Rodriguez v. 551 Realty LLC

Order, Supreme Court, New York County (Shirley Werner Kornreich, J), entered March 9, 2006, which denied plaintiffs motion to strike defendants’ answer and for summary judgment as to liability as a sanction for defendants’ spoliation of evidence, and directed that a spoliation charge be given to the jury at trial, unanimously modified, on the law, the facts and in the exercise of discretion, to the extent of striking the sanction, without prejudice to an application by plaintiff at trial for an adverse inference charge, and otherwise affirmed, without costs.

The complaint alleges that a stove in residential premises owned and managed by defendants exploded, causing plaintiff to sustain serious injury. Several days later, defendants’ building superintendent disposed of the stove.

The record raises questions of fact as to whether defendants had notice of the allegedly defective stove. In addition, plaintiff is in possession of photographs of the stove taken shortly after the accident that afforded information to permit her expert to prepare an affidavit concluding that it was in fact defective (see Tommy Hilfiger, USA v Commonwealth Trucking, 300 AD2d 58, 60 [2002]).
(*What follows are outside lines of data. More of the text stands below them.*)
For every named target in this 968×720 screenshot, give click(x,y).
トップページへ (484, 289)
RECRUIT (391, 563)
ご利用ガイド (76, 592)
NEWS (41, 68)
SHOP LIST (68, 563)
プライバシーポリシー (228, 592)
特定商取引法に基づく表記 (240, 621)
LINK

Thus, the court properly exercised its discretion in denying plaintiffs motion to strike the answer (see Ifraimov v Phoenix Indus. Gas, 4 AD3d 332, 334 [2004]; Chiu Ping Chung v Caravan Coach Co., 285 AD2d 621, 622 [2001]). However, plaintiff may, if so advised, seek an adverse inference charge at trial (see Linarello v City Univ. of N.Y., 6 AD3d 192, 194 [2004]; Balaskonis v HRH Constr. Corp., 1 AD3d 120, 121 [2003] [“a sanction appropriately ‘tailored’ to achieve a fair result”]). Concur—Tom, J.P., Marlow, Sullivan, McGuire and Malone, JJ.